INPUT MATERIAL below:

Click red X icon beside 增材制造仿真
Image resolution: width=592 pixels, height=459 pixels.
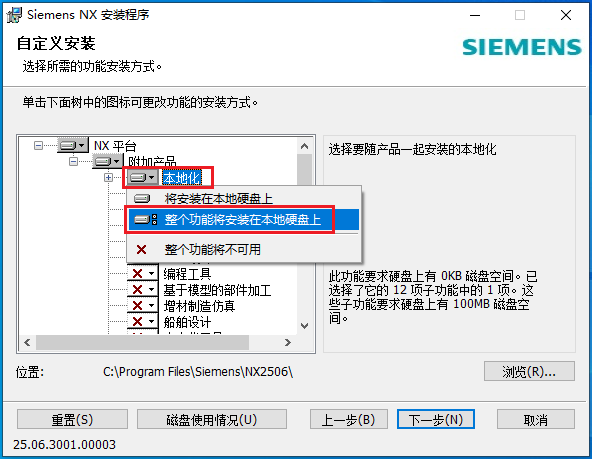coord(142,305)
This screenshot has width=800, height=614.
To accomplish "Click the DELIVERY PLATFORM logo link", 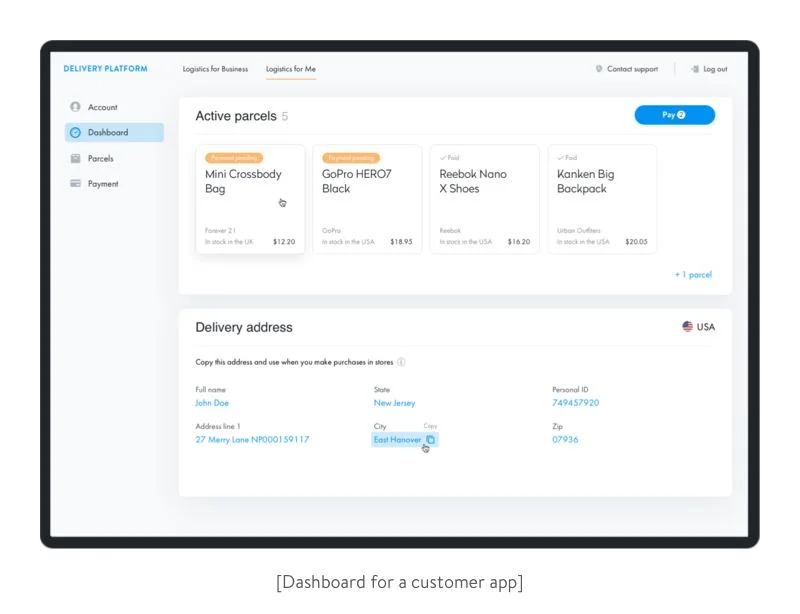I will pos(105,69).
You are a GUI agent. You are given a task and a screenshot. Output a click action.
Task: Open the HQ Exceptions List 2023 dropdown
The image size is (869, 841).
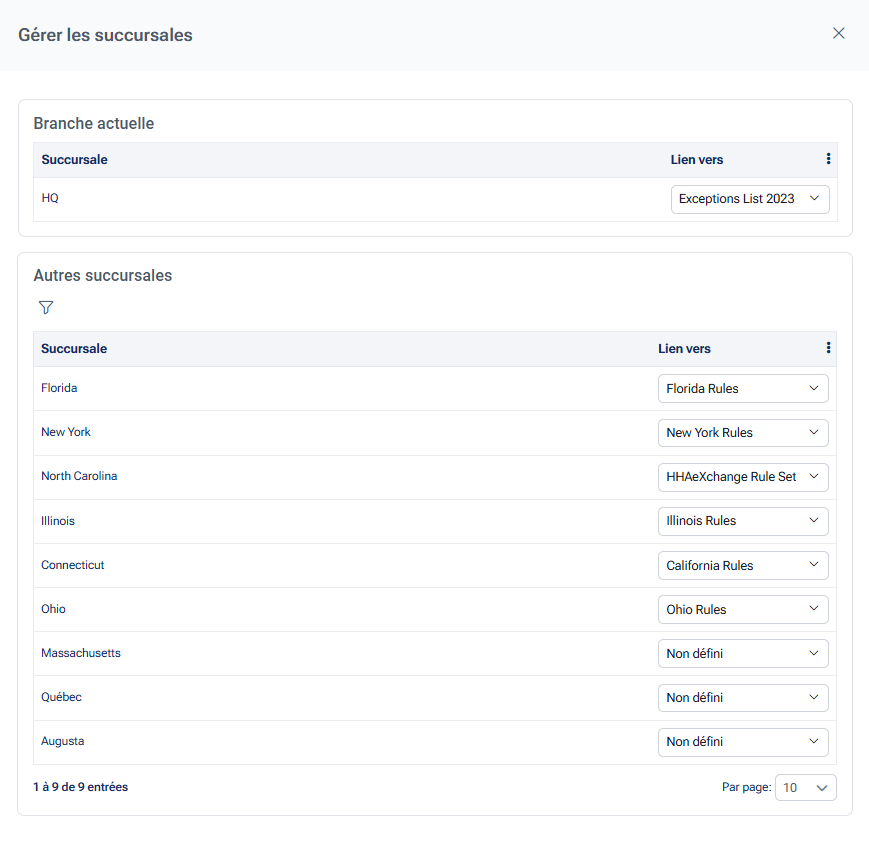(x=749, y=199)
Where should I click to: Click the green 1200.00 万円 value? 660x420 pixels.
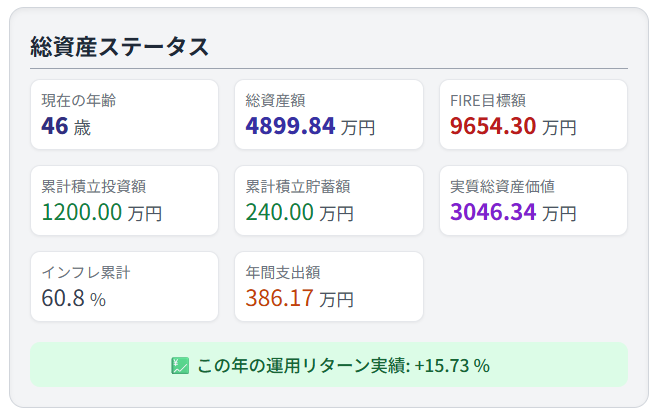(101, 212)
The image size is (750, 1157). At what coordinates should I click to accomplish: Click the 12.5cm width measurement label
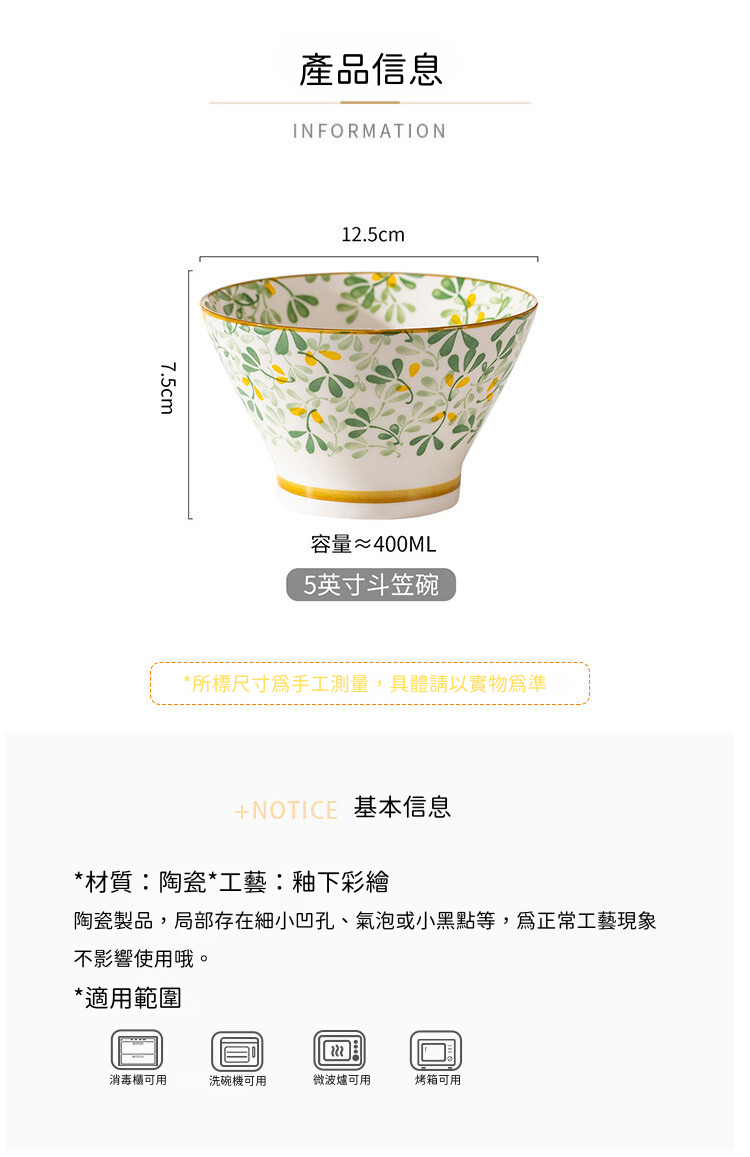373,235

End of INPUT MATERIAL.
INPUT MATERIAL below:

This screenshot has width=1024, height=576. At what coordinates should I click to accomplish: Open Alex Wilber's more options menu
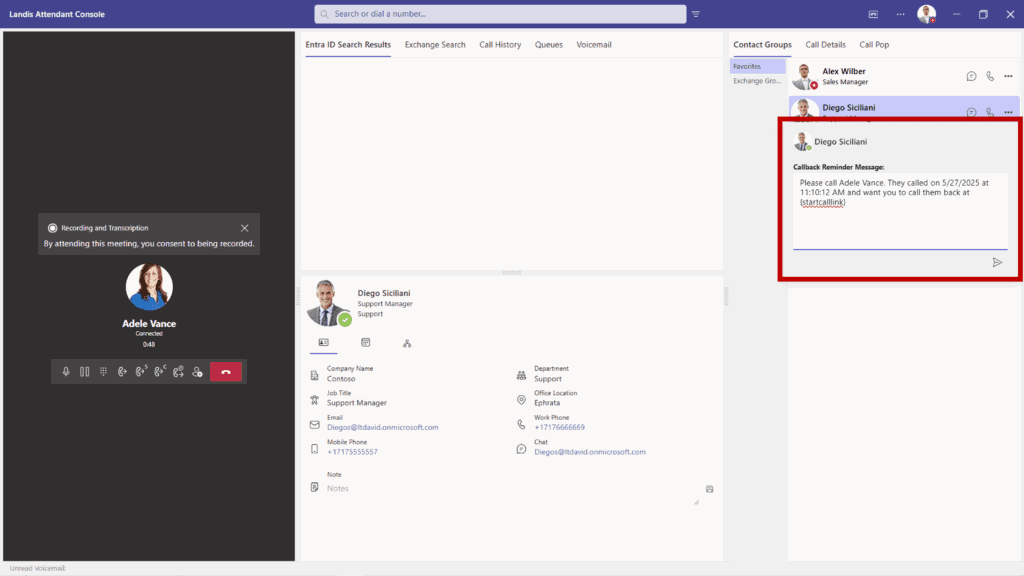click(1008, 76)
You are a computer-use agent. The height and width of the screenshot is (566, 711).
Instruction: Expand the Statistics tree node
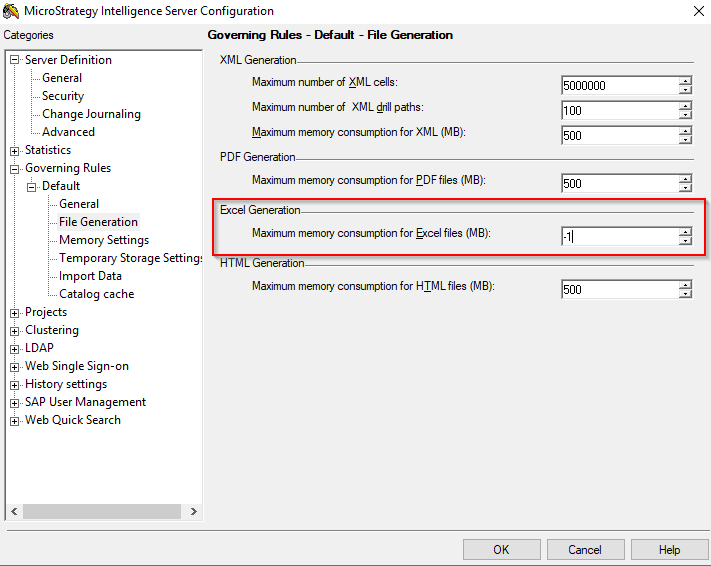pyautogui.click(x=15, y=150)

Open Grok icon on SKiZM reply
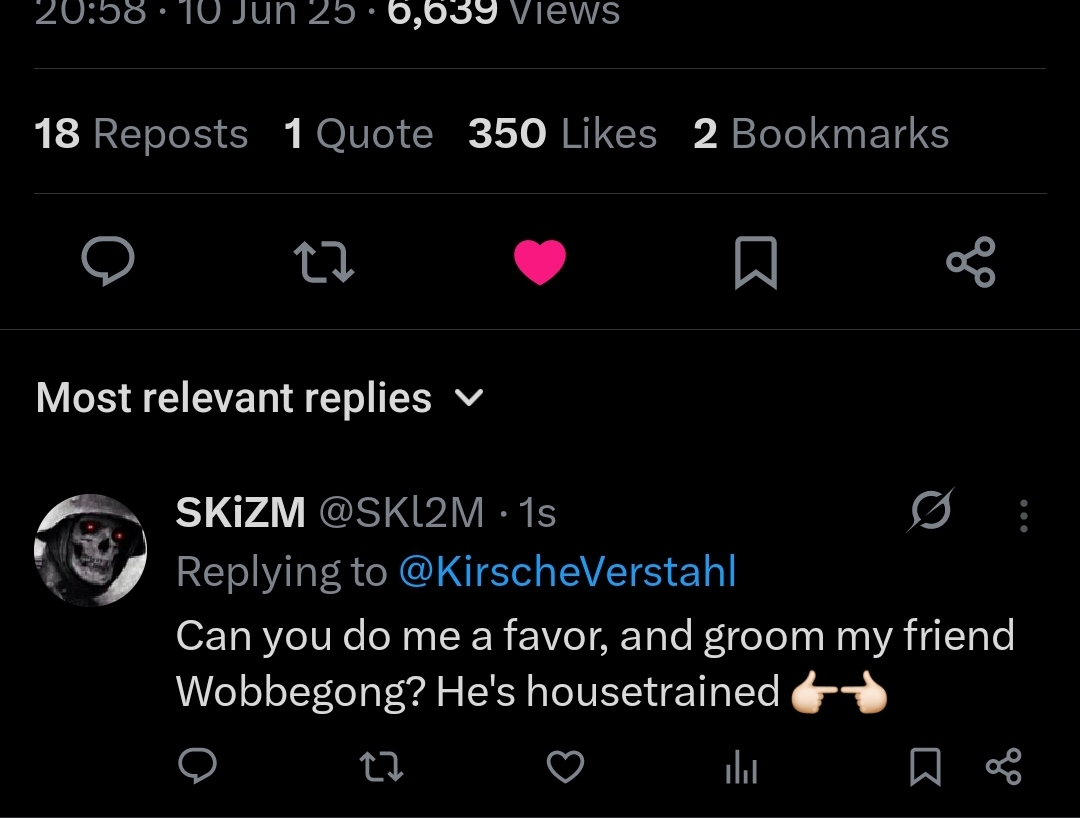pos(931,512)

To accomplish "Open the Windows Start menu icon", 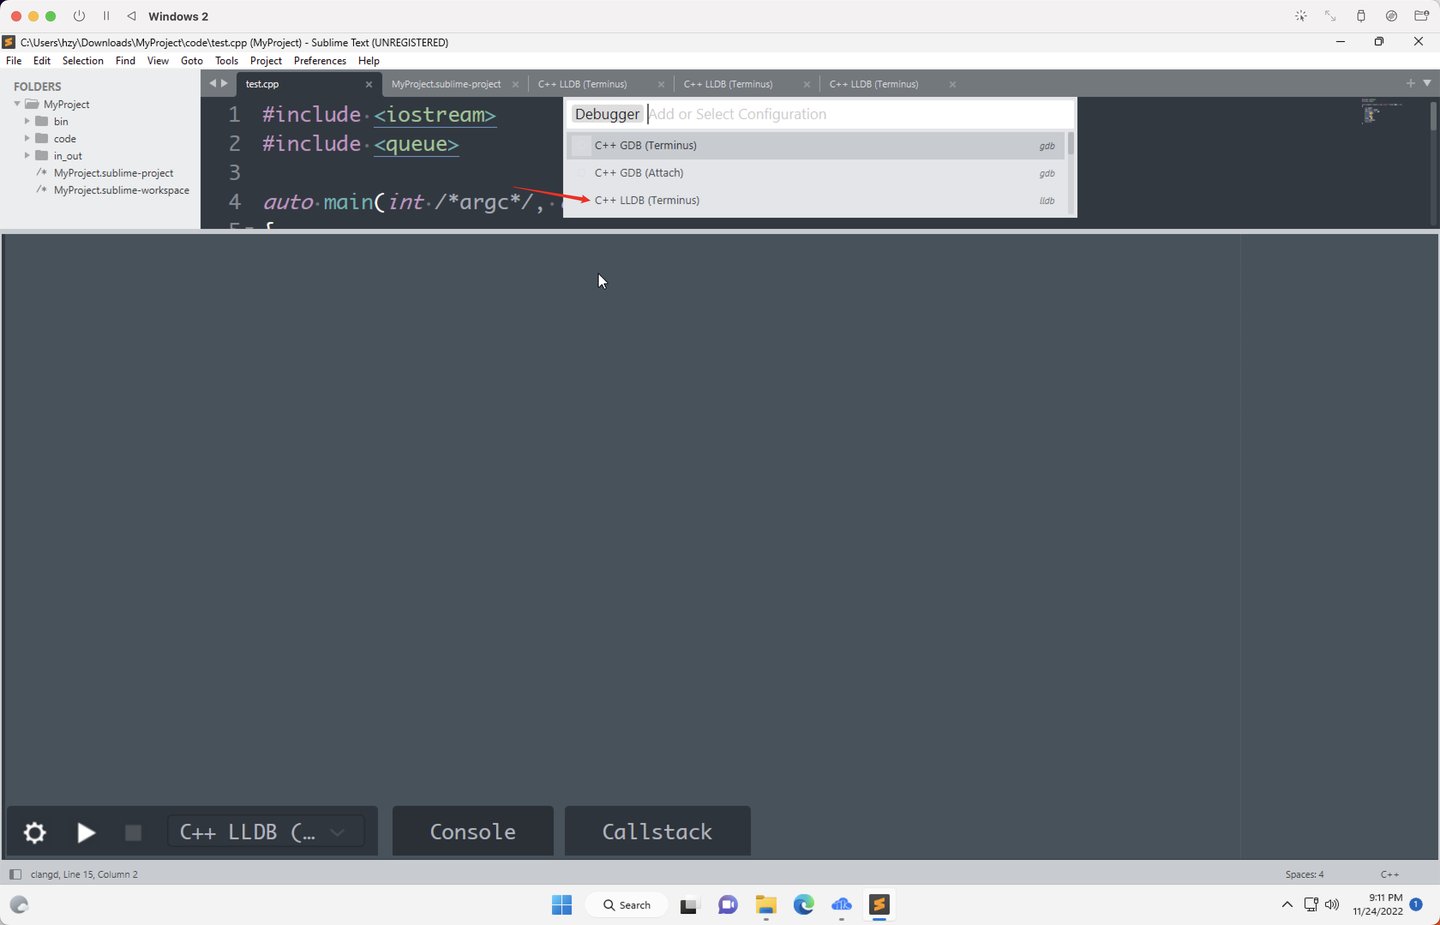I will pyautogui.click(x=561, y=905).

End of INPUT MATERIAL.
INPUT MATERIAL below:

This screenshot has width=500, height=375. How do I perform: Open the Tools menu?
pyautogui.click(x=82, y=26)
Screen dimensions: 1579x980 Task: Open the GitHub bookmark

End of INPUT MATERIAL.

- WORK ITEM -
Every line containing the string "agent" is required; copy each such line from the data.

- REPLY TO THE EXERCISE -
You are a GUI agent. You are given a task and a screenshot. Output a click action.
You are a computer-use agent. The height and width of the screenshot is (566, 711).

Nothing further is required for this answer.